Phase 3, randomized, double-blind, placebo-controlled study of venetoclax combined with azacitidine versus azacitidine in treatment-naïve patients with acute myeloid leukemia.

2017 ◽  
Vol 35 (15_suppl) ◽  
pp. TPS7069-TPS7069 ◽  
Author(s):  
Jalaja Potluri ◽  
Tu Xu ◽  
Wan-Jen Hong ◽  
Mack H. Mabry
Keyword(s):  
Overall Survival ◽  
Myeloid Leukemia ◽  
Remission Rate ◽  
Controlled Study ◽  
Phase 3 ◽  
Double Blind ◽  
Once Daily ◽  
Double Blind Placebo ◽  
Treatment Naïve

TPS7069 Background: Elderly acute myeloid leukemia (AML) is a biologically and clinically distinct disease with a diminished response to chemotherapy, low remission rates, and short disease-free and overall survival. Venetoclax (VEN) is a potent, selective small-molecular inhibitor of BCL-2. In preclinical models, venetoclax has been shown to kill AML cells as a single agent with demonstrated synergistic activity in combination with the DNA methyltransferase inhibitor azacitidine (AZA). Early clinical data from a phase 1b study (NCT02203773) showed that VEN plus AZA had an acceptable safety profile and promising efficacy in treatment-naïve elderly patients with AML. The current phase 3 study continues to evaluate the combination for this AML population. Methods: This phase 3, randomized, double-blind, placebo-controlled study (NCT02993523) is designed to assess VEN plus AZA compared with placebo plus AZA in treatment-naïve elderly and adult patients with AML who are not eligible for standard induction therapy due to age or comorbidities. Primary objectives of the study are to evaluate if VEN with AZA will improve overall survival (OS) and composite complete remission rate (CR+CRi) versus placebo with AZA. Secondary objectives include event-free survival, CR+CRi rate at the end of Cycle 1, and if combining VEN plus AZA reduces fatigue and improves global health status/quality of life based on patient reported outcomes versus placebo with AZA. Exploratory objectives are to evaluate biomarkers predictive of VEN activity including minimal residual disease negativity rate, and BCL-2 expression and outcome measures of overall survival and complete remission rate, as well as the impact of VEN on additional quality of life measures.
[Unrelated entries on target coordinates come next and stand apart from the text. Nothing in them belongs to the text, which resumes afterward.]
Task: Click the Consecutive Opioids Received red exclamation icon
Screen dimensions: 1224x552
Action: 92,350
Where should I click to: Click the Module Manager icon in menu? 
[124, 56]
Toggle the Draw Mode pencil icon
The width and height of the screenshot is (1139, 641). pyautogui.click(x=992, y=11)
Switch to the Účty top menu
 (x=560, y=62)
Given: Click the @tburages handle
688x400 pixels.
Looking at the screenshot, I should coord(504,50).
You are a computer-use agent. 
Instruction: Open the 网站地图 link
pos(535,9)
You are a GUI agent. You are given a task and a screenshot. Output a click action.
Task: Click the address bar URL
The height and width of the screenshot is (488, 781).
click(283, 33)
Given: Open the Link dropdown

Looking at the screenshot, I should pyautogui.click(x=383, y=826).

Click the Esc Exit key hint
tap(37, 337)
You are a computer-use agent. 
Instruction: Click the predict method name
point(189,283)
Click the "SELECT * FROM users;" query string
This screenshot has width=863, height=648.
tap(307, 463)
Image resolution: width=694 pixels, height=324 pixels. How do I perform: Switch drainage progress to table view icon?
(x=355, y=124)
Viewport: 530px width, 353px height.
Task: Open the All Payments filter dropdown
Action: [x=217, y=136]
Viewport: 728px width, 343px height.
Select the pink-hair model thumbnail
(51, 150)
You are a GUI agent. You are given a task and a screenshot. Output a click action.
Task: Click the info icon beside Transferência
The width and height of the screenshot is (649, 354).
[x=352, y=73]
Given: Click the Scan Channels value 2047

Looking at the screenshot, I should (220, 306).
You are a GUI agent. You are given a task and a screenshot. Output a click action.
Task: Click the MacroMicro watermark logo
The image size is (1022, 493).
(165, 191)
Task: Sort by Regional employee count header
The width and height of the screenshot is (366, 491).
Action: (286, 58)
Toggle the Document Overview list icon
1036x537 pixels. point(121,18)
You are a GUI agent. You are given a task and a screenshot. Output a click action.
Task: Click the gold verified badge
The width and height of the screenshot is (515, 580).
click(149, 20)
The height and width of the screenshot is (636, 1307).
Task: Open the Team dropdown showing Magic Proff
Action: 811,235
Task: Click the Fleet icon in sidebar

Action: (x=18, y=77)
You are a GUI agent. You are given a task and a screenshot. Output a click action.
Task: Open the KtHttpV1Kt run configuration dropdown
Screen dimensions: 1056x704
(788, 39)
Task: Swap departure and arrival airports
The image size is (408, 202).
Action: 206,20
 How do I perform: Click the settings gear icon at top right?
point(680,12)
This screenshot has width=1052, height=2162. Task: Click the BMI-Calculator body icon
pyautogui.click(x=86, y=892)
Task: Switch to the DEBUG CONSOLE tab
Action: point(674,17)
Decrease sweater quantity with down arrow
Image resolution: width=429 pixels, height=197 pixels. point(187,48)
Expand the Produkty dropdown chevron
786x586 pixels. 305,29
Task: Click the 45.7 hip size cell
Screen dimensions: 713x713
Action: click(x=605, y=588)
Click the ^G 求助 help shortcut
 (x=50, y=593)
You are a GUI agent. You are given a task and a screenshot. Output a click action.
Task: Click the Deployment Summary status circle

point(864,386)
Patients will be randomized 2:1 to VEN plus AZA (arm A) or placebo plus AZA (arm B). Patients on arm A will receive once daily 400 mg VEN orally on days 1–28 plus daily 75 mg/m2 SC or IV AZA for 7 days in a 28-day cycle. Patients on arm B will receive once daily placebo orally on days 1–28 plus daily 75 mg/m2 SC or IV AZA for 7 days on a 28-day cycle. Study recruitment began in February 2017, with target enrollment of 400 patients. Clinical trial information: NCT02993523.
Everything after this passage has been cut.